(Beginning of Text)
CODEWITHSUNDEEP
c++functionrecursionmultiplicationrecursive-backtracking
Alex
Alex

Reputation: 81

Multiply two numbers through recurssion

 #include<iostream>
using namespace std;
int multiply (int num1, int num2){

if (num1 > 0)

  return num2 + multiply(num1-1,num2);


}

int main(){

int mult = multiply(5,6);
cout<<mult;
}

I am trying to multiply two numbers through recurssion, but i am not getting the desired result, i want to print 30 but it is given me 36, i am unable to dry run it and make it's tree diagram

Upvotes: 1

Views: 141

Answers (3)

Saksham Goyal
Saksham Goyal

Reputation: 1

This code is for those who are looking for the same logic but in JAVA.
(End of Text)
Instructions for the task:
Write out the recursion thread between "I am trying" and "but in JAVA.", inclusive, swapping "JAVA" for "Python". The data after this point is separate from the recursion thread.
(Beginning of Supplied material)
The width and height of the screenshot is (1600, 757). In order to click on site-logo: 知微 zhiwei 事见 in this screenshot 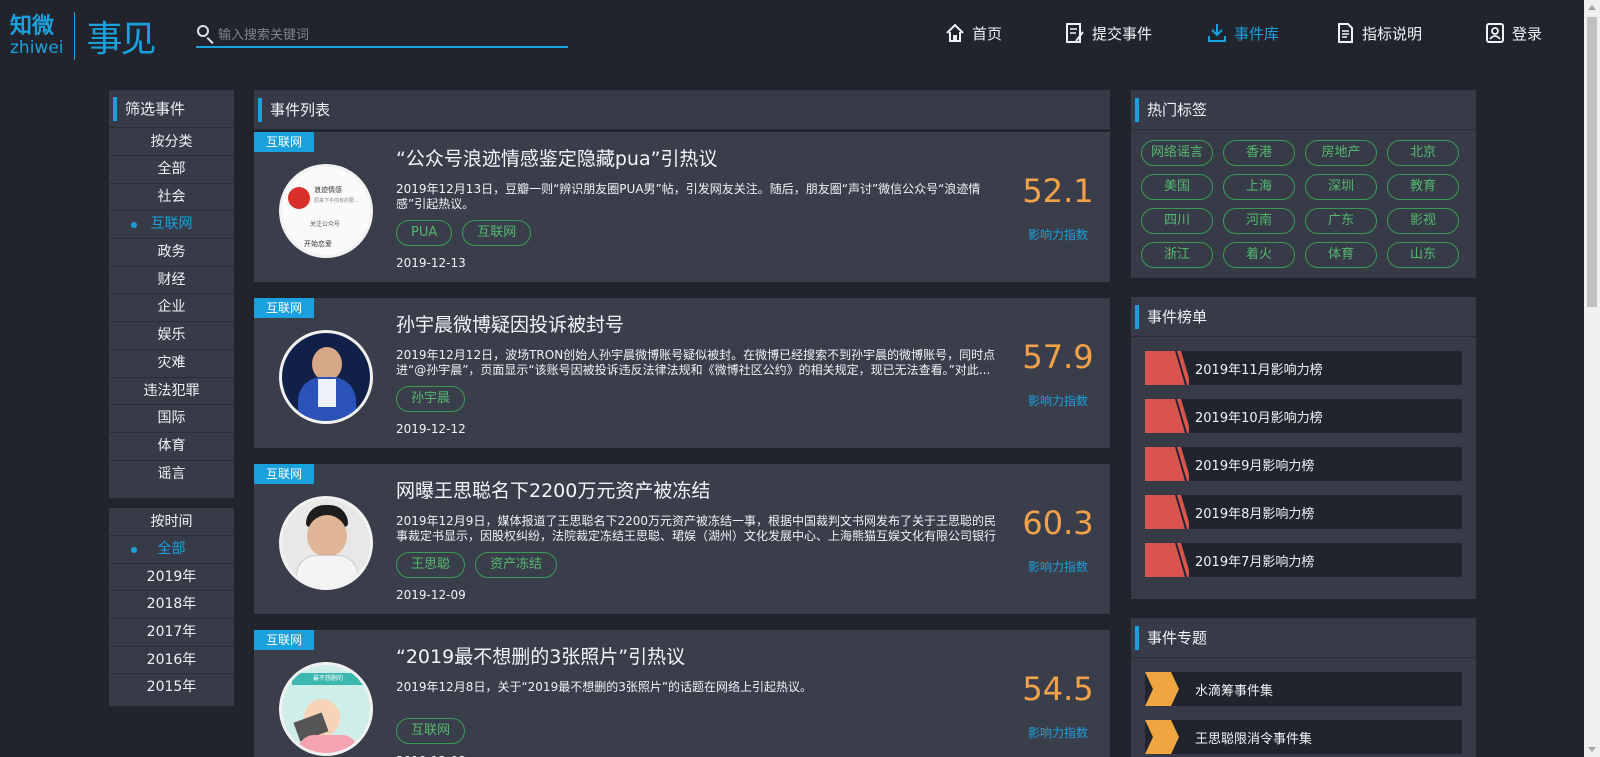, I will do `click(84, 36)`.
(End of Supplied material)
Solution for this problem:
I am trying to multiply two numbers through recurssion, but i am not getting the desired result, i want to print 30 but it is given me 36, i am unable to dry run it and make it's tree diagram

Upvotes: 1

Views: 141

Answers (3)

Saksham Goyal
Saksham Goyal

Reputation: 1

This code is for those who are looking for the same logic but in Python.